**Provided material**
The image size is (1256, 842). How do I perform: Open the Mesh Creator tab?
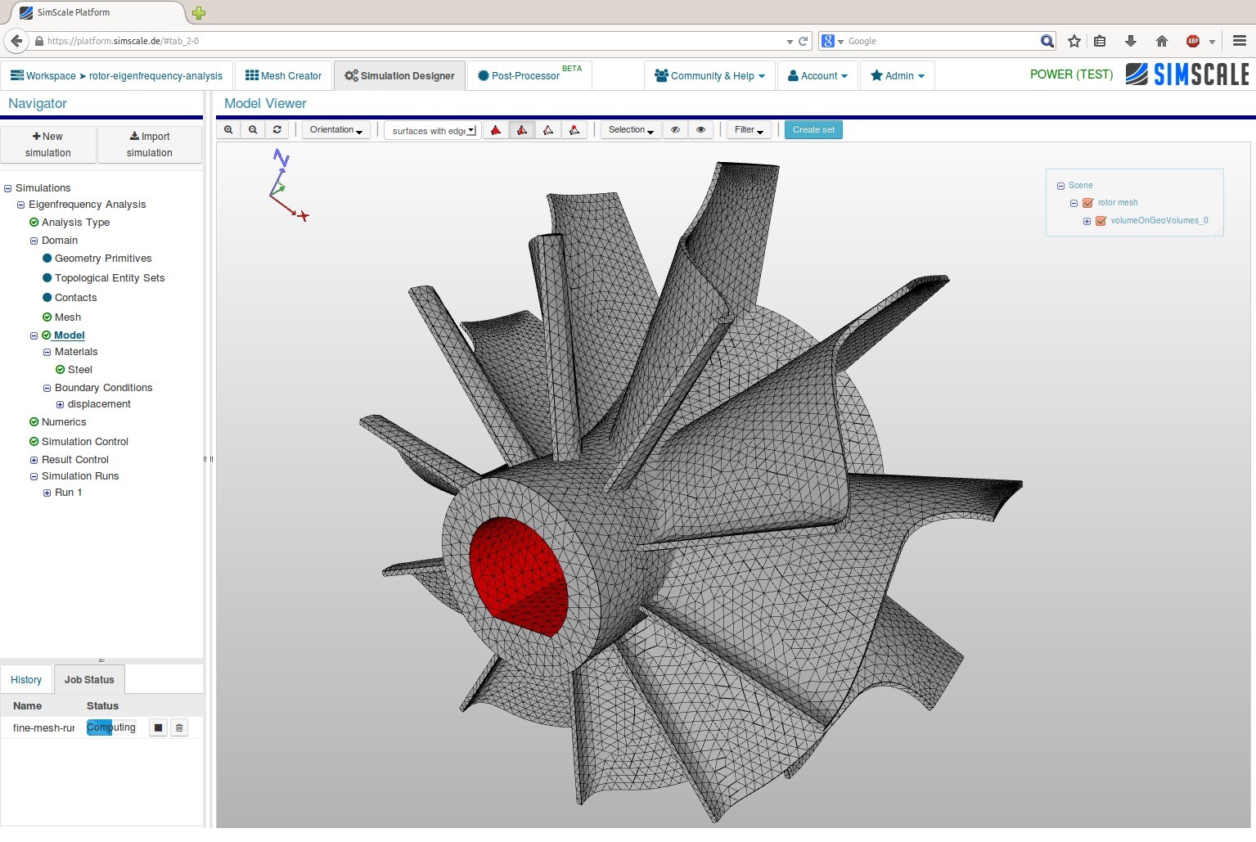283,76
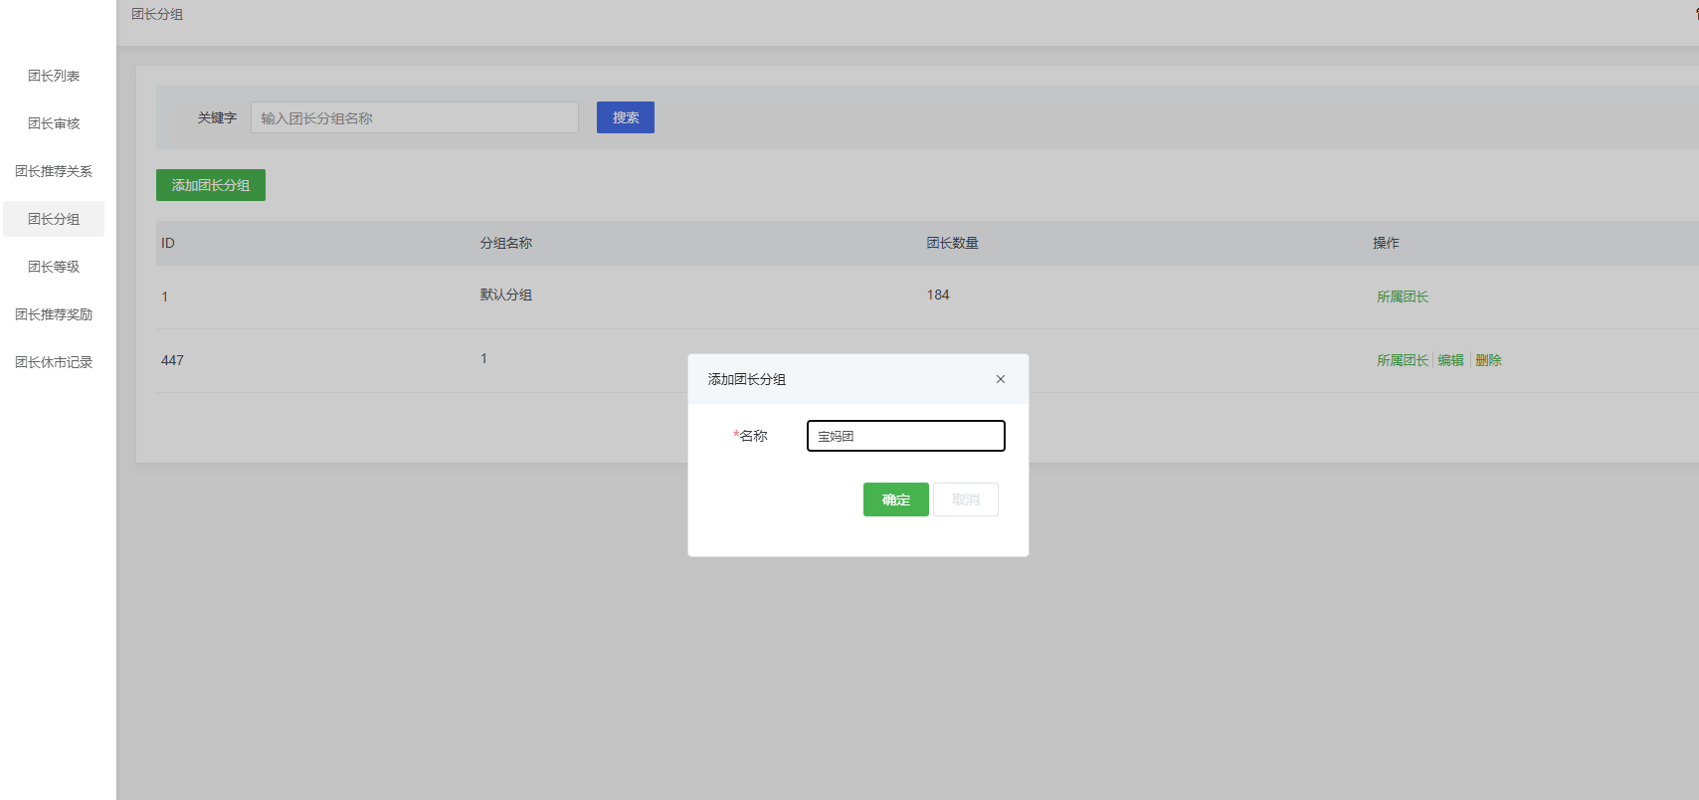Select the active 团长分组 sidebar item
Viewport: 1699px width, 800px height.
[54, 219]
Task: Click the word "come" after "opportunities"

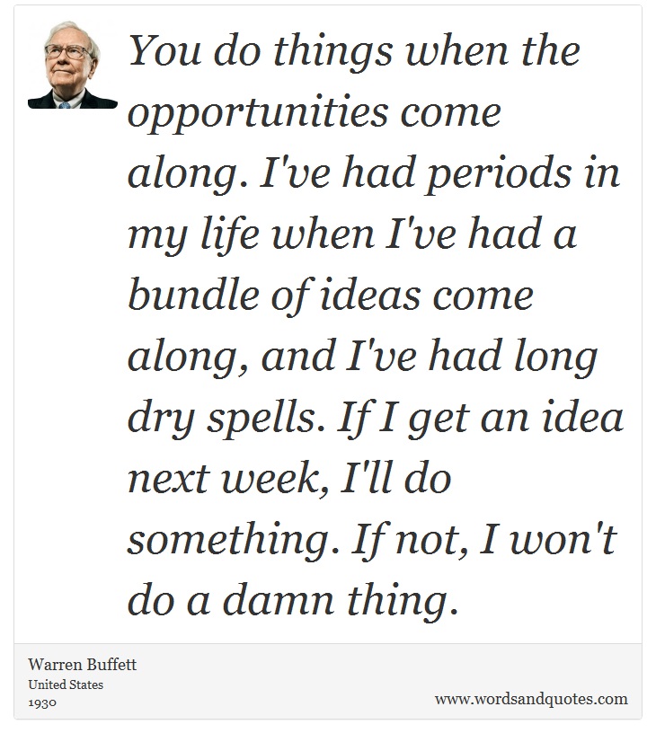Action: pos(450,112)
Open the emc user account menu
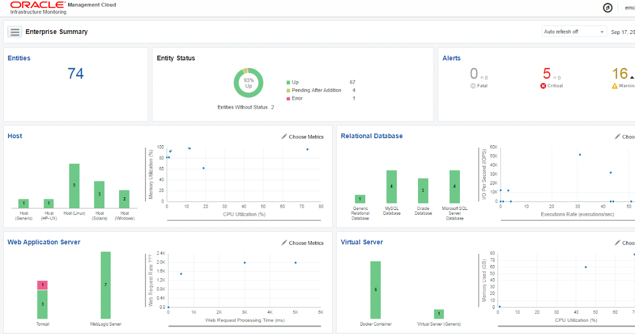Screen dimensions: 635x334 630,7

**Aim of the exercise**
Reproduce the listing verbatim, and keep the pictures out of the copy.

**Task response**
The image size is (1256, 842). How do I perform: Open the Mesh Creator tab?
283,76
Select the active 团长分组 sidebar item
Viewport: 1699px width, 800px height.
[54, 219]
Task: Click the word "come" after "opportunities"

Action: pos(450,112)
Open the emc user account menu
Screen dimensions: 635x334 630,7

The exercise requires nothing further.